By: Philippe Buteau/News Director
For the third time in three years the University requested a seven percent tuition increase – with an additional eight percent from the the Board of Trustees – bringing a total tuition increase to 15 percent. In-state students are now paying about $174 per credit for.
“We don’t like that,” said Mark Rosenberg, the University president during a budget town hall.
This year students will contribute a total of $174 million from their tuition compared to $157 million from the state. In 2007 tuition was $106 million.
As bad as the news is for students, money woes are felt on both sides with decreases being the norm throughout the University’s 2011-2012 budget.
Students are paying more because the state is providing less money, a statewide, even nationwide, issue.
The University received $157 million from the state down by $71 million, about 33 percent, when it last received $228 million.
A huge loss in money for Public Education Capital Outlay, a state program that provides money to public schools for building construction and upkeep, is another item written in red on the University’s budget.
Last year the University received the most PECO money out of all the 11 schools in the State University System with $34 million. That number’s much different this year at $7.6 million.
But because of earlier money from PECO two new buildings will complete two new buildings within the next 18 months.
General revenue, or how much money the University makes, also went down from last year by $11 million. Combined with the loss of $14 million from the federal stimulus, the University saw a loss of $25 million in total from its 2011-2012 budget.
It isn’t all doom and gloom, however, as the University saw a plus in its tuition revenue.
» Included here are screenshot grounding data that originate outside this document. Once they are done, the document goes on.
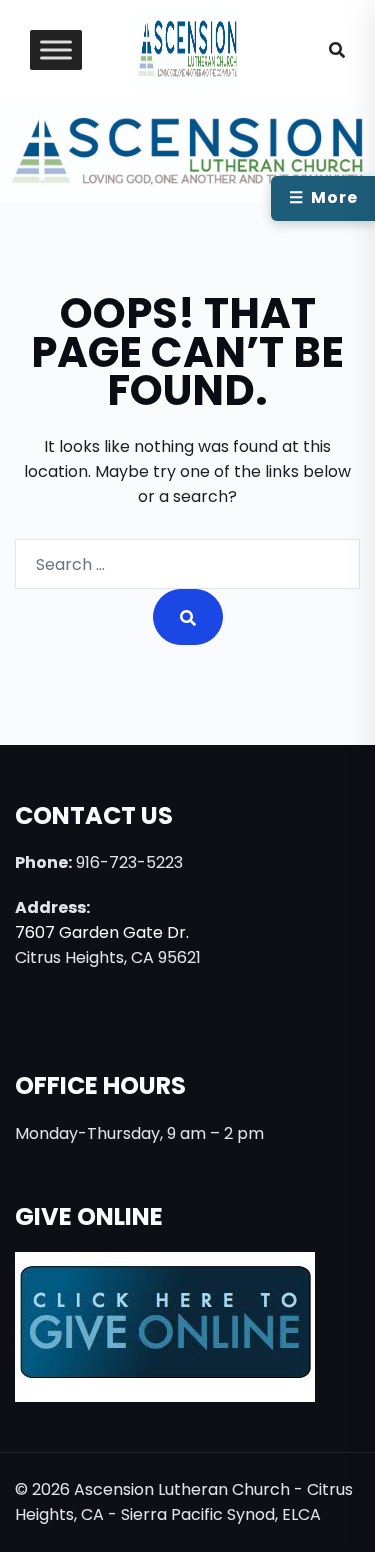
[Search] (188, 617)
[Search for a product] (337, 50)
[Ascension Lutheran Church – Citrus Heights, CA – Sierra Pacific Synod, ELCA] (187, 48)
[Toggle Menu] (56, 50)
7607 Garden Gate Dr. (102, 932)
Despite a $25 million loss, because of the combined tuition increases and enrollment growth, the University received an increase in revenue of about $21 million.
Since 2007 an additional 7,000 to 8,000 students have been admitted – from more than 38,000 in 2007-2008 to more than 42,000 in 2010-2011.
All these extra students contributing so much more over the years means student services, such as advisers and other support staff, will improve, Rosenberg said.
Back in the May town hall the president said the $174 per credit tuition students are paying, including ABOUT AN extra $26 per credit, is “an investment to ensure a quality education.”
Since 2008-2009, the University put $84 million into three areas it considers “high priority.” Those are student instructional support, research and graduate education and compliance and support.
The University has hired 80 new advisers, added 18 more advisers, added eight more public safety officers, hired 44 new academic support staff and 15 non-academic support staff.
“Where else in the country is this happening?” Rosenberg asked. “I don’t know of any place.”
Rosenburg said in the meeting that adding those additional people will help the University’s retention and graduation rates which are critical to the state legislature as to how much money it provides to universities.
The above numbers are signs of a trend going forward. If the state continues giving universities around the same amount of money, or less as the years go by, universities will look to students to offset the loss.